Amare – Conservatoriumzaal, Den Haag – 7 april 2022
Al weer bijna een jaar geleden, op 1 juli 2021, overleed op tweeëntachtig jarige leeftijd Louis Andriessen, wellicht wel onze beroemdste componist. Maar tot het laatst aan toe, zo memoreert Martijn Padding voorafgaand aan het concert, improviseerde hij op de piano, het instrument dat hij met de paplepel kreeg ingegoten. Tevens het instrument dat tijdens dit openingsconcert van Rewire, editie 2022, in het gloednieuwe onderkomen van het Koninklijk Conservatorium centraal staat. Sterker nog, op ‘Variazioni per Clavichordio’ na, is dit het enige instrument dat klinkt, meestal solo, soms als duo. Studenten van pianisten Gerard Bouwhuis en Ellen Corver brengen de stukken.
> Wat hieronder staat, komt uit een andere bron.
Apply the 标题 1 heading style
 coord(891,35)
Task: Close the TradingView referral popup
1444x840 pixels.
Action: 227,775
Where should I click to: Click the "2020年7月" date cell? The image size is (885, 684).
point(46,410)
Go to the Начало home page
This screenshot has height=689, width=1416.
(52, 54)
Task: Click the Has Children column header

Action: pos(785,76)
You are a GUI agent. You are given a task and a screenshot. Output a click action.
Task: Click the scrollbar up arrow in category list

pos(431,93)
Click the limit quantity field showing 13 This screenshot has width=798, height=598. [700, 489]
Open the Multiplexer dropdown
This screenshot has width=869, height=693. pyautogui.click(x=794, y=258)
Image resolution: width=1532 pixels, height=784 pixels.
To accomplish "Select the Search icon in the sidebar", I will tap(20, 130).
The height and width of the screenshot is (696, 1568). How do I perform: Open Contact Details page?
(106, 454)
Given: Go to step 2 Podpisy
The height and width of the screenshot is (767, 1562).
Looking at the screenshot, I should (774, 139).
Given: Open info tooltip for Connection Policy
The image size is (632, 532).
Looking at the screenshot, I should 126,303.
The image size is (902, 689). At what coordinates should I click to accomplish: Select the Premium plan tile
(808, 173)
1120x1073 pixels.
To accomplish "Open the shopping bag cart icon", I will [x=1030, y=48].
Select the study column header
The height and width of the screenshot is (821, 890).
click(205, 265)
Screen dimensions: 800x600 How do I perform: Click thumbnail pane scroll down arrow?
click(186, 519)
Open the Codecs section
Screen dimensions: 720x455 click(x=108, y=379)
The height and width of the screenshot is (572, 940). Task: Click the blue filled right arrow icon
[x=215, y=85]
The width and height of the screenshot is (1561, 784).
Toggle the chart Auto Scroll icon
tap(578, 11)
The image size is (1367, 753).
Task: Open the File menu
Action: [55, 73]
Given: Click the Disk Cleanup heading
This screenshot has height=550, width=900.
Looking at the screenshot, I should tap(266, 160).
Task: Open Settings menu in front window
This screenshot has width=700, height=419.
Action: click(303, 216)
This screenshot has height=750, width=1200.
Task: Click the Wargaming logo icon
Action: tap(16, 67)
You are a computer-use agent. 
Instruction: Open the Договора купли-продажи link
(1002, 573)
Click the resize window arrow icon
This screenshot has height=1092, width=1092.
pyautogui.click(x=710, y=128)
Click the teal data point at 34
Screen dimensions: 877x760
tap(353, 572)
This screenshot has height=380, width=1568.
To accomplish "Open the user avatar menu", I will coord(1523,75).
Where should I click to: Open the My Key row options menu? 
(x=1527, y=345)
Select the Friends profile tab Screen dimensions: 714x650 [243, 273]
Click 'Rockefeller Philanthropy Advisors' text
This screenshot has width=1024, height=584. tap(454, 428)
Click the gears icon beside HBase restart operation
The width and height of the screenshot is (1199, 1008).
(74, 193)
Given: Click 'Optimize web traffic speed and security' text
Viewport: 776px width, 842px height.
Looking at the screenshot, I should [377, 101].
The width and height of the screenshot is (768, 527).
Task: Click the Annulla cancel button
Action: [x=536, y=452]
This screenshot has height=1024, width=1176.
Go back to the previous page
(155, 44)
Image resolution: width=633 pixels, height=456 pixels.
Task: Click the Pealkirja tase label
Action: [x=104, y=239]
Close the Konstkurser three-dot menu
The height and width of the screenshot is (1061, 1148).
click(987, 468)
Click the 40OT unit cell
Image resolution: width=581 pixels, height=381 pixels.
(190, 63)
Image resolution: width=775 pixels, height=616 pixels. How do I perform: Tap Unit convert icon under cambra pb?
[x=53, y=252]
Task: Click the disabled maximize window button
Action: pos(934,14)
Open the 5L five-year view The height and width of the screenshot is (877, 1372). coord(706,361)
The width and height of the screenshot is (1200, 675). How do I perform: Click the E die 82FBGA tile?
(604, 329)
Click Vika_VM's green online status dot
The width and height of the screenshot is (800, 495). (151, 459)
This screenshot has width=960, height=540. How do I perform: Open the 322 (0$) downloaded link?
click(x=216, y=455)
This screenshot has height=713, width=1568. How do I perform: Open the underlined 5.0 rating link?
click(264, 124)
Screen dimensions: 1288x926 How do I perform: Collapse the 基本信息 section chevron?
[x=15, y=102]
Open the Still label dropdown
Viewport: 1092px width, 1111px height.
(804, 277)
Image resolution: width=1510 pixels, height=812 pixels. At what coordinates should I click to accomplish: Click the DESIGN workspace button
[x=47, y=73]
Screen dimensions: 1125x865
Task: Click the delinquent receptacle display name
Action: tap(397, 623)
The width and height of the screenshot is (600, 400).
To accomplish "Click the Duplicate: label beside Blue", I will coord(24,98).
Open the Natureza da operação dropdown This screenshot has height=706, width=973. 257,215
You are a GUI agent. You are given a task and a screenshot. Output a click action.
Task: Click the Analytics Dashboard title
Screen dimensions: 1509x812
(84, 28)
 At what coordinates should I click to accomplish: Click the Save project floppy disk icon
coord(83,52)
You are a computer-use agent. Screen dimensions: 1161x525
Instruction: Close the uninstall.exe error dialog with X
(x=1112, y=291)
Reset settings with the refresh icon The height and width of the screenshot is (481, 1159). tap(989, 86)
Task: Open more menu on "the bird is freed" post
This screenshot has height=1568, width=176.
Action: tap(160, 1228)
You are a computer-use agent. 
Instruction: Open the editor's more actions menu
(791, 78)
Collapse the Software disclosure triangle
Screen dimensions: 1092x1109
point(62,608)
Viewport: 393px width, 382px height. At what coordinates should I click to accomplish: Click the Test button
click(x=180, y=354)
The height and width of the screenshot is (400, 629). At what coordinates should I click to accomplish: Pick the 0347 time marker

Andriesssens pianowerk is voor de korte baan en opvallend vaak geschreven voor vrienden en kennissen en daarmee dus ook vrij persoonlijk. En in een halve eeuw, het oudste stuk stamt uit 1956, het laatste uit 2006, componeerde Andriessen op zeer diverse wijze voor dit voor hem zo vertrouwde instrument. Zó divers, dat je soms het idee hebt dat je naar een andere componist zit te luisteren. Het oudste stuk is ‘Fantasie in Bes klein’, het enige stuk in het hoofdprogramma dat niet wordt gespeeld door één van de studenten, maar door Corver. De reden is dat het pas twee weken geleden opdook in de nalatenschap van een bevriende componist. Het is een sterk romantisch stuk, iets dat we niet direct met Andriessen associëren. Maar goed, hij was toen natuurlijk pas zeventien en zal sterk geïnspireerd zijn geweest door het werk van zijn vader, Hendrik Andriessen.
Wat verderop horen we hem experimenteren met aan improvisatie verwante muziek en klinkt ook de invloed van de jazz door, bijvoorbeeld in het uit 1966 stammende ‘Ricercare’. Maar ook op andere vlakken experimenteert Andriessen, bijvoorbeeld in de ‘Trois Pièces’ uit 1961 die worden gespeeld met de linkerhand, of ‘The Memory of Roses’ waarin de pianist zowel een speelgoed piano als een gewone piano bespeelt. In dit stuk uit 1992 horen we ook een ander belangrijk aspect terug uit de muziek van Andriessen: de aandacht voor klank. De wijze waarop hij hier de klanken van beide instrumenten met elkaar verweeft, is meer dan goed doordacht. Die aandacht voor klank blijkt ook uit de wijze waarop hij met nagalm omgaat. We vinden dat mooi terug uit het uit 1966 stammende vrij abstracte ‘As You Like It’, maar bijvoorbeeld ook in het prachtige slot van ‘Trepidus’, uit 1983, waar de klanken na een heftige uitbarsting zeer langzaam uitdoven.
Zijn grote faam dankt Andriessen aan de werken die hij in de jaren ’70 en ’80 schreef en die een zekere verwantschap vertonen met de Amerikaanse minimal music, maar dan met meer dynamiek, afwisseling en duidelijk geïnspireerd door de jazz. ‘De Staat’ uit 1976, ‘Mausoleum’ en ‘De Tijd’ uit 1979 en ‘De Snelheid’ van enkele jaren later zijn slechts een aantal van die kenmerkende stukken die zijn internationale faam zouden vestigen en ervoor zorgden dat in latere jaren menig buitenlands componist naar Den Haag afreisde om les te krijgen van de meester. Enige jaren geleden maakten de pianisten Gerard Bouwhuis en Cees van Zeeland een bewerking van dat eerste stuk, ‘De Staat’, voor twee piano’s. Andriessen vond het goed, mits Bouwhuis voortaan altijd één van de twee uitvoerders zou zijn. En dus voerden Bouwhuis en Corver dit zeer ritmische, energieke werk gisterenavond tot slot samen uit. Een krachtige uitputtingsslag, op het scherpst van de snede. En als ik dan toch een componist moet noemen waar dit stuk, in deze uitvoering, mij aan doet denken dan is het Julius Eastman. Al zijn de verschillen net zo opvallend als de overeenkomsten.